Within the so-called “zoo” of interglacials (Fig. 1), the Last Interglacial (LIG, MIS 5e) has been the most intensively studied, but modeling of earlier interglacials remains limited. In particular, much more needs to be done to better characterize and understand (1) warm extremes, (2) cool versus warm interglacials of the last 800 ka, and (3) interglacials in the 41 ka-world vs those in the 100ka-world.
The objectives of QUIGS are to:
• document and synthesize data on the temporal and spatial patterns of climate responses during Quaternary interglacials and assess the governing processes using numerical models;
• assess the relevance of interglacials to understanding future climate change.
The drive towards a systematic understanding of interglacials requires targeted model exercises as well specific data sets with improved chronologies (some of which are not available yet).

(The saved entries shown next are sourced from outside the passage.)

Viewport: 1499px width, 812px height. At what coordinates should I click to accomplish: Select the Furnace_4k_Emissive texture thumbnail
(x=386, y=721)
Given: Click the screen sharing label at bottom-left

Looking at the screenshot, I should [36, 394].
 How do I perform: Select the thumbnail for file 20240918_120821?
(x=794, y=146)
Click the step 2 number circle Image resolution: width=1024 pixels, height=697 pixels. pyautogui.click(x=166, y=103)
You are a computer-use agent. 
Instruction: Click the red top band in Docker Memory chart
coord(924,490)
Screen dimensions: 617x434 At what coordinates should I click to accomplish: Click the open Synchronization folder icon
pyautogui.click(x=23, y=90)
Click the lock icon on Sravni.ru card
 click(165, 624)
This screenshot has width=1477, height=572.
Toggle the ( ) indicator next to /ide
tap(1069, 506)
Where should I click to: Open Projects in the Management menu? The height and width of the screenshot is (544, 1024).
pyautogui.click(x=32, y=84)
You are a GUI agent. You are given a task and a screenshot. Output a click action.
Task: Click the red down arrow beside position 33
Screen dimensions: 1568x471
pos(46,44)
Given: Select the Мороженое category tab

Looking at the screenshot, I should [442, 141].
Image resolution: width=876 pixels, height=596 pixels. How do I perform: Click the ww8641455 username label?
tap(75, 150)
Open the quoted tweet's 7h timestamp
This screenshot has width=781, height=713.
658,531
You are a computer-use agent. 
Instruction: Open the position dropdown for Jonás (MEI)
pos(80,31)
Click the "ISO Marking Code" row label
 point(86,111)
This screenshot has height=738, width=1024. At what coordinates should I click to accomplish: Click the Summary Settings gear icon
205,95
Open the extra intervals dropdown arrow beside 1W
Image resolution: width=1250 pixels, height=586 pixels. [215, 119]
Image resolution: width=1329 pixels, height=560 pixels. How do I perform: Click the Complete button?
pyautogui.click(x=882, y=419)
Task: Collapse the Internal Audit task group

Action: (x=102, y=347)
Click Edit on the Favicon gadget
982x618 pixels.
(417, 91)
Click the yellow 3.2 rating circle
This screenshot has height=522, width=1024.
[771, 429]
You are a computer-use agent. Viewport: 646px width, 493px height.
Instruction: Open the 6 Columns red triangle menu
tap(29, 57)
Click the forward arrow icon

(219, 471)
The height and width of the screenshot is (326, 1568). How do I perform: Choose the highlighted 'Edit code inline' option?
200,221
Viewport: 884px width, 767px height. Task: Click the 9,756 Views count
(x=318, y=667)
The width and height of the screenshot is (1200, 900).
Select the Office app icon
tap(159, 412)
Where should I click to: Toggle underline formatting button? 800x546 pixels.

QUIGS will promote closer collaboration between the modeling (Paleoclimate Modelling Intercomparison Project; PMIP) and data communities, who together will provide expertise on experimental design, data compilations and syntheses, model-data comparisons, and interpretation of results.
The first workshop on "Warm extremes" took place in Cambridge, UK, 9-11 November 2015. It specifically examined the LIG and MIS 11, identified by PIGS as the warmest interglacials of the last 800 ka. While both interglacials have been considered by previous projects, our aim is to stimulate the work needed for PMIP. Thus, during this first workshop, we assessed emerging data syntheses and recent model experiments. This will allow us to highlight data gaps, and promote and initiate specific efforts to fill these gaps. In particular, we will identify critical datasets needed and define the much needed model protocols (including transient simulations).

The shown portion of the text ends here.